» Problem to work on: Only the lines from the one containing "You are a computer-use" through the final line below belong in the output, copied exactly and without pictures.

*** Opening Data to process ***

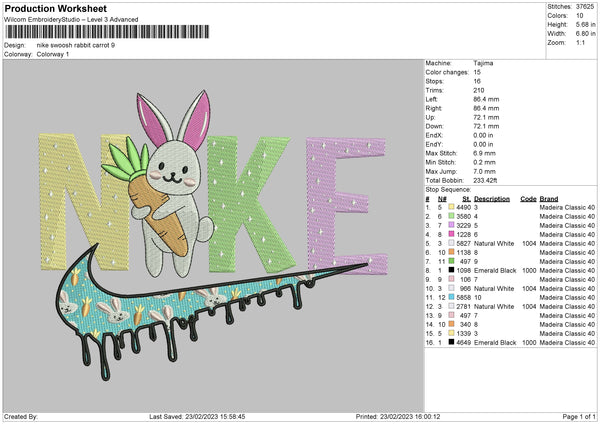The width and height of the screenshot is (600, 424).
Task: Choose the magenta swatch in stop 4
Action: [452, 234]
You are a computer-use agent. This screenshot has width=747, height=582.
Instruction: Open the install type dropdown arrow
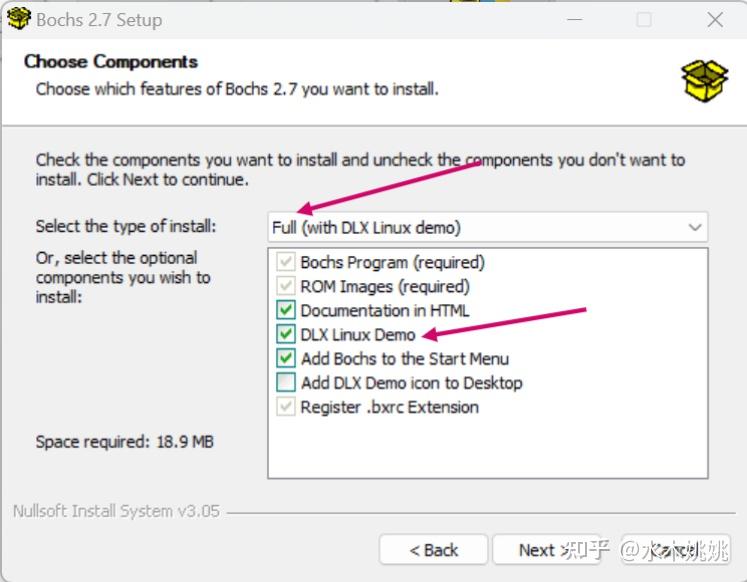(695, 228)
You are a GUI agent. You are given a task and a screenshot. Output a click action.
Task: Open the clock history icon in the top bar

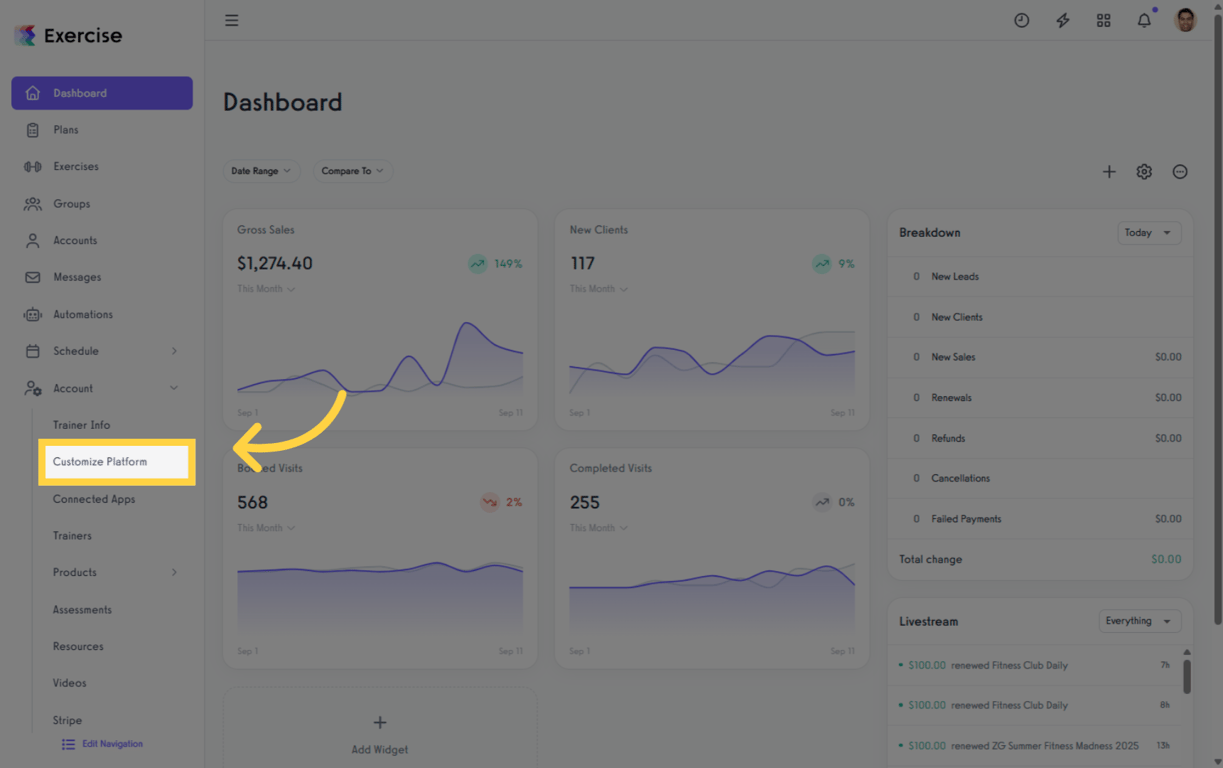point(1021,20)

*** Closing Data to process ***

» Expected answer:
You are a computer-use agent. This screenshot has width=747, height=582.
Instruction: Open the install type dropdown arrow
(695, 228)
You are a GUI agent. You are given a task and a screenshot. Output a click action.
Task: Open the clock history icon in the top bar

point(1021,20)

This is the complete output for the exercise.